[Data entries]
------------

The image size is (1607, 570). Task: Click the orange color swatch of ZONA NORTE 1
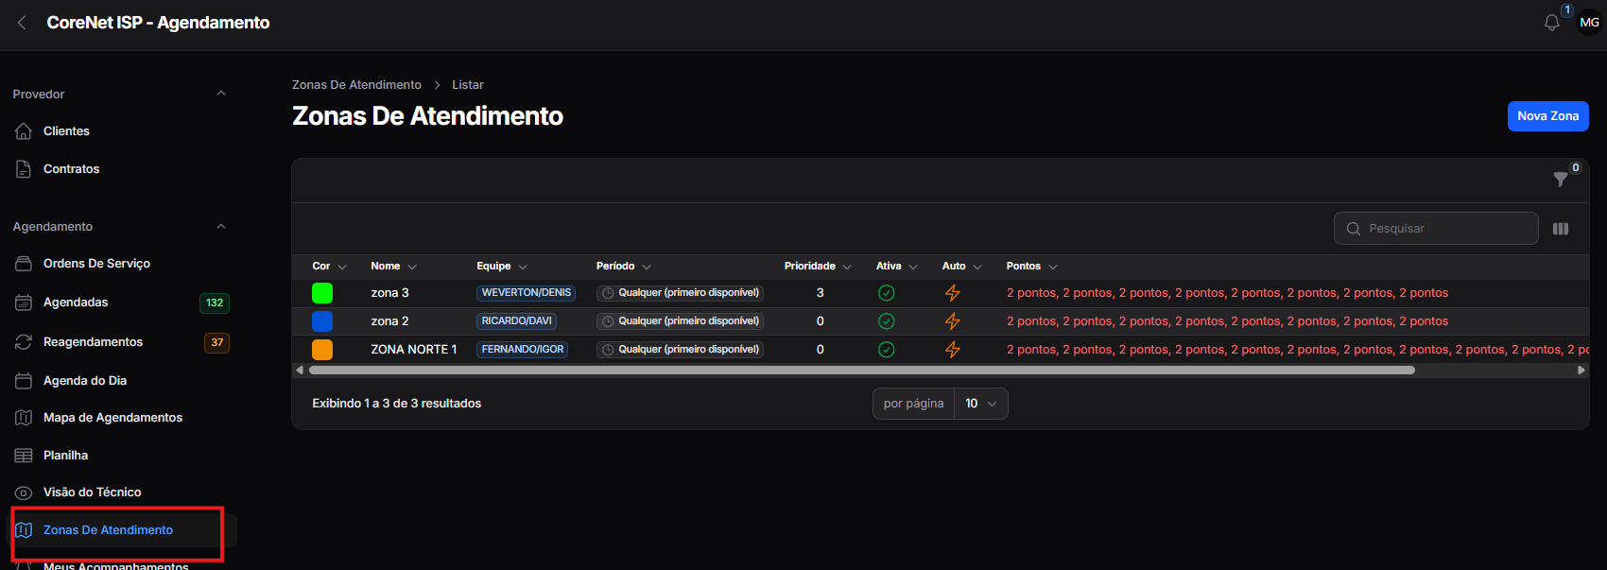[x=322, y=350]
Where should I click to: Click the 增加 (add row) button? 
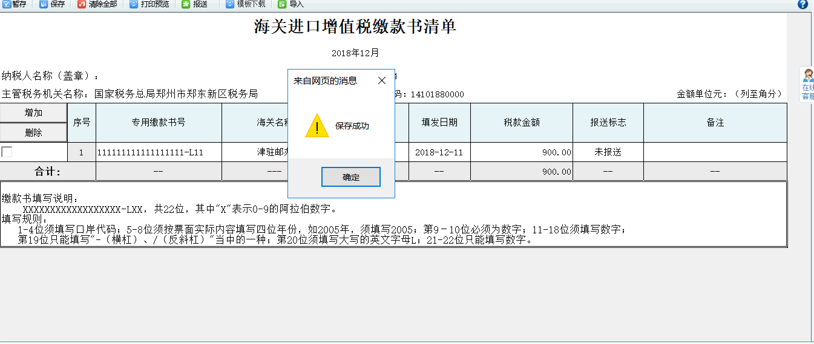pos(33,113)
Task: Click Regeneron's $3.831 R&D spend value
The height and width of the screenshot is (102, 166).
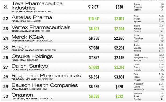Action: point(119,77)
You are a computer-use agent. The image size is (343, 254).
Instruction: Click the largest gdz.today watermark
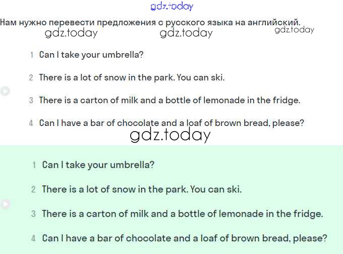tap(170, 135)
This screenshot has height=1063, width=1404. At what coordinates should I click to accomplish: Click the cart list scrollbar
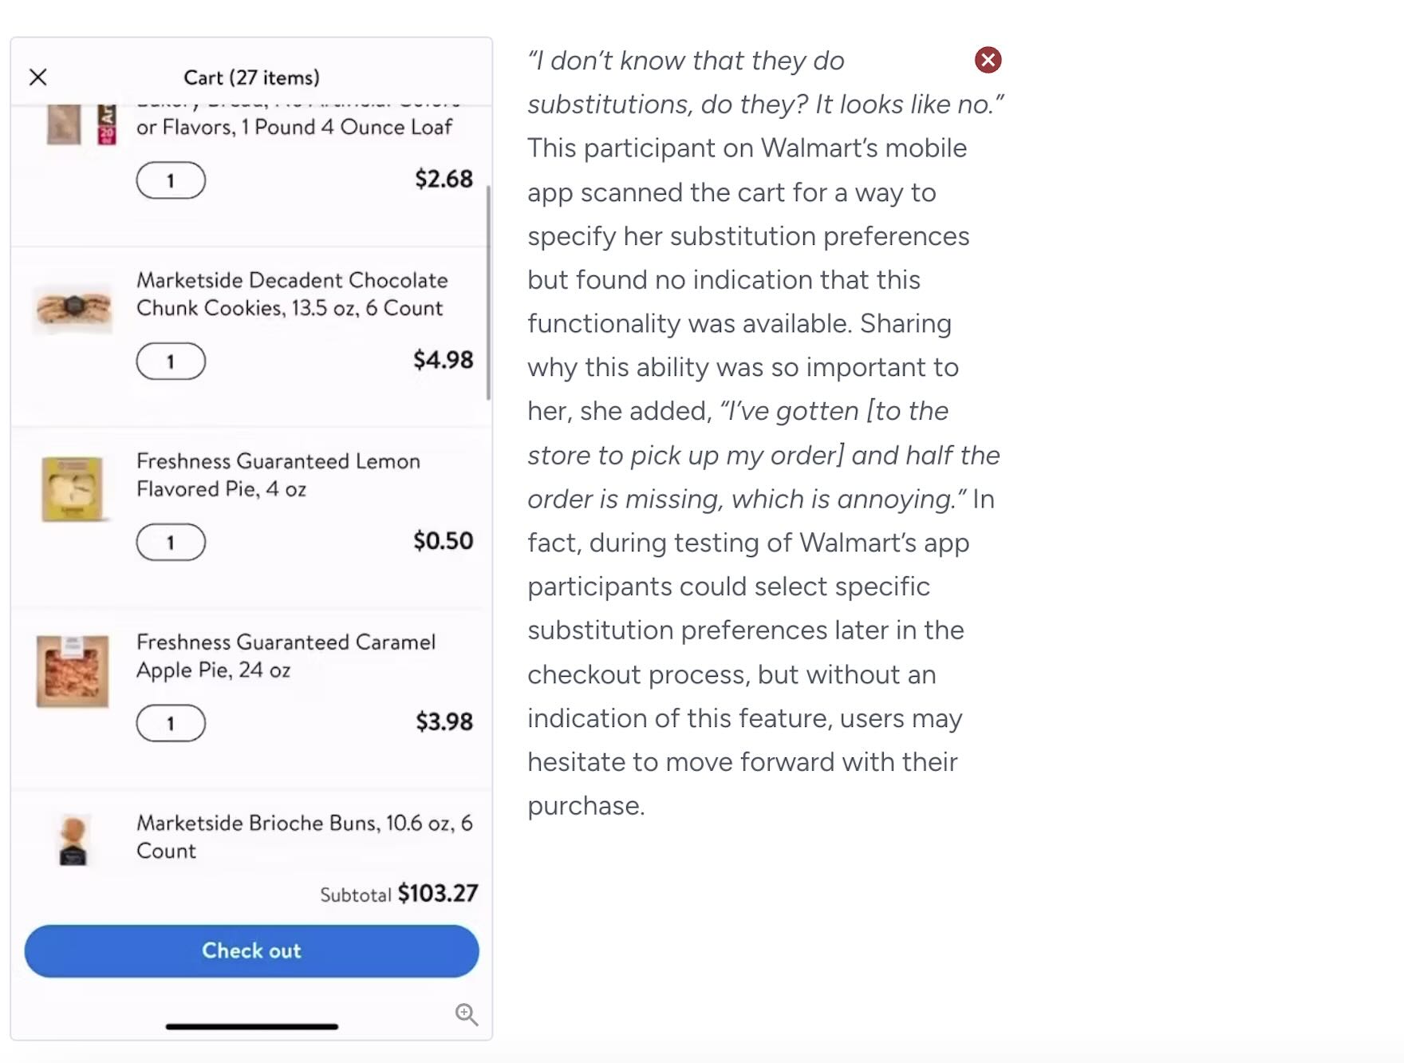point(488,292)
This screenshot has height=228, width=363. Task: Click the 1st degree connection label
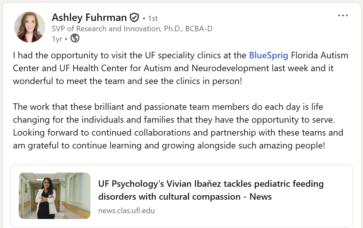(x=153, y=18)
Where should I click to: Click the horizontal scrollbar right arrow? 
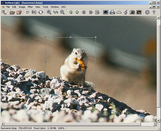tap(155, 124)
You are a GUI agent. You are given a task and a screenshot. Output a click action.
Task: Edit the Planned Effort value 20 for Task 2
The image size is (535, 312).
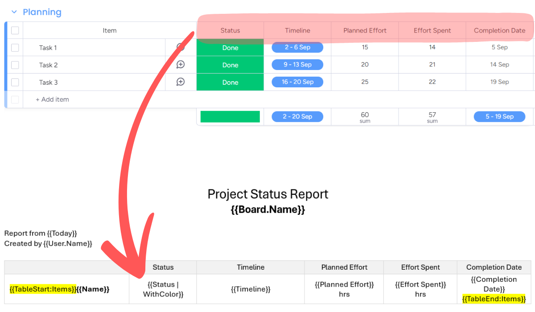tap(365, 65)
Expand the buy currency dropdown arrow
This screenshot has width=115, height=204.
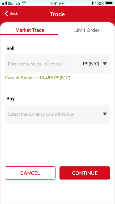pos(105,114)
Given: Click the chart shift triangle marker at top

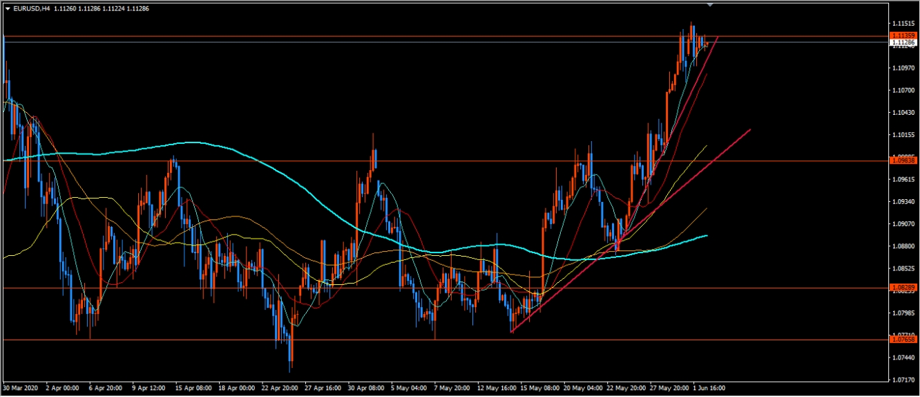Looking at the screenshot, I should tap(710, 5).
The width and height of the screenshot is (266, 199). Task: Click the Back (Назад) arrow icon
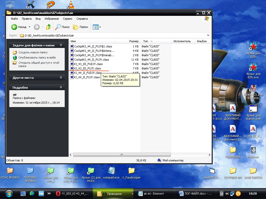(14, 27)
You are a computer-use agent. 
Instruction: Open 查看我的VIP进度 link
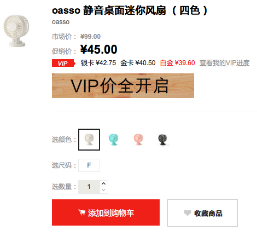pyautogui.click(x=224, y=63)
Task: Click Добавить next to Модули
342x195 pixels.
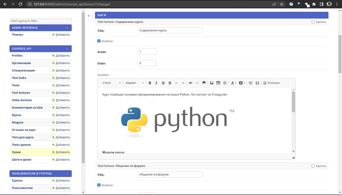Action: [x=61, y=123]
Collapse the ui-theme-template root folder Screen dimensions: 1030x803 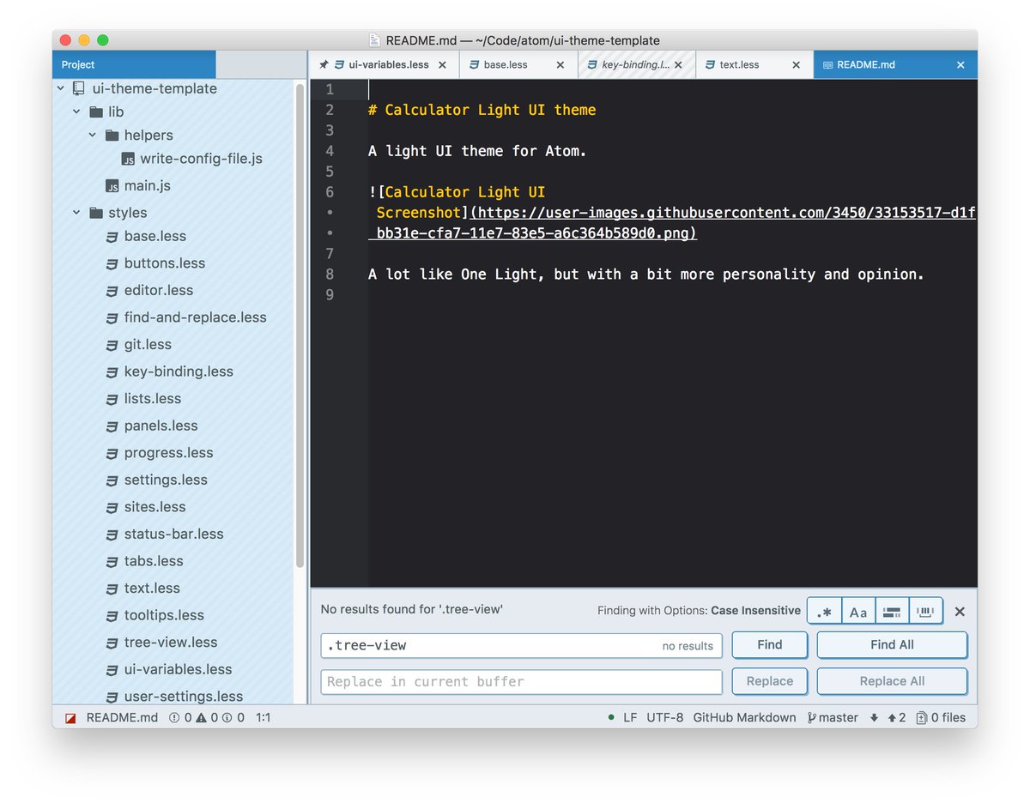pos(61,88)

------------

**Your objective:**
Write out each line above with the word "computer".

**Answer below:**
You are a computer-use agent. The image size is (343, 254).
You are a computer-use agent. 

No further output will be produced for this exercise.